:: QUOTED PASSAGE ::

Some Wise Words On Why You Should Block That Ex

Posted On: 14/03/2017

By: Brighton Girl Probs

Up until recently, I’d never blocked an ex on social media. Never.
If the choice had been between blocking him, and going skinny dipping in December on Brighton Beach, I would’ve stripped off and dived into those icy waters.
And why hadn’t I blocked an ex on social media up until now? Because I wanted them to think I was living the best life ever.

We are all guilty of it. You break up, you are unfathomably heartbroken and devastated, and your mum, your best friend and your pet dog tell you to delete him off Facebook and unfollow him on Instagram and block him on Twitter. And do you? Do you fuck.

If there’s one remaining thought we want our ex love to have of us after they shoo us out of their life, it’s that we are a fun, outgoing party girl with a zest for life.

In the days and weeks following the calamitous break up, you post a colossal amount of selfies, behemothic amounts of you pouting in red lipstick, wearing a low cut black lace top and holding a glass of wine. You want, no, NEED, him to think that he does not subsidise one inch of your happiness and how you two ending hasn’t affected you at all.

You need to post pointless snaps on Instagram of a cup of tea, or your dinner, or your new haircut, with an accompanying caption just so he believes that you’re posting about such menial things purely because you don’t give a shit that you two aren’t together anymore. You compulsively need him to view your holiday shots, of you in a revealing bikini at Ocean Beach Club, or doing a fishbowl in Malia or posing on a booze cruise in Zante. You crave the knowledge that he is viewing your accounts daily, and realising what an independent and gregarious girl you are.

:: WHAT YOU HAVE TO DO ::
Rewrite the post on blocking an ex from "Posted On: 14/03/2017" to "those icy waters.", substituting "January" for "December". The lines after this have no connection to the post on blocking an ex.

:: SUPPLIED DATA ::
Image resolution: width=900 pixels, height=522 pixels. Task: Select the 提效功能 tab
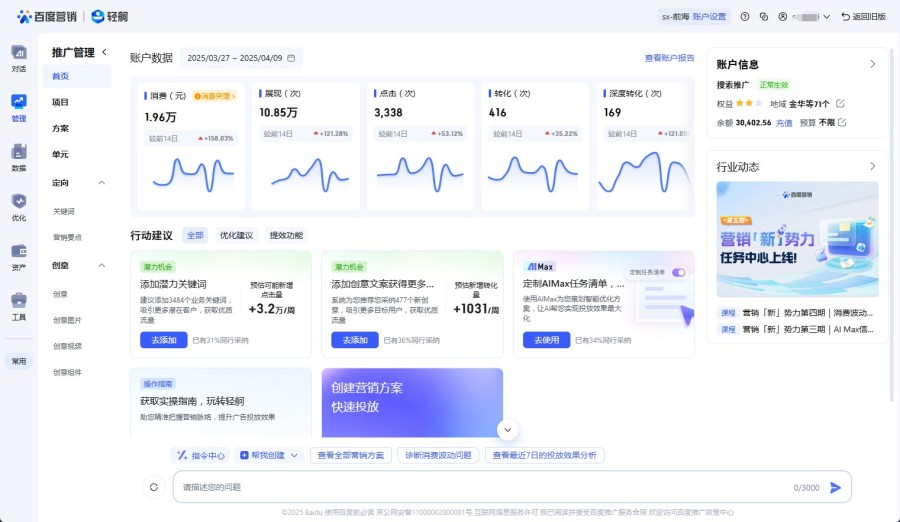point(286,236)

:: OUTPUT OF THE TASK ::
Posted On: 14/03/2017

By: Brighton Girl Probs

Up until recently, I’d never blocked an ex on social media. Never.
If the choice had been between blocking him, and going skinny dipping in January on Brighton Beach, I would’ve stripped off and dived into those icy waters.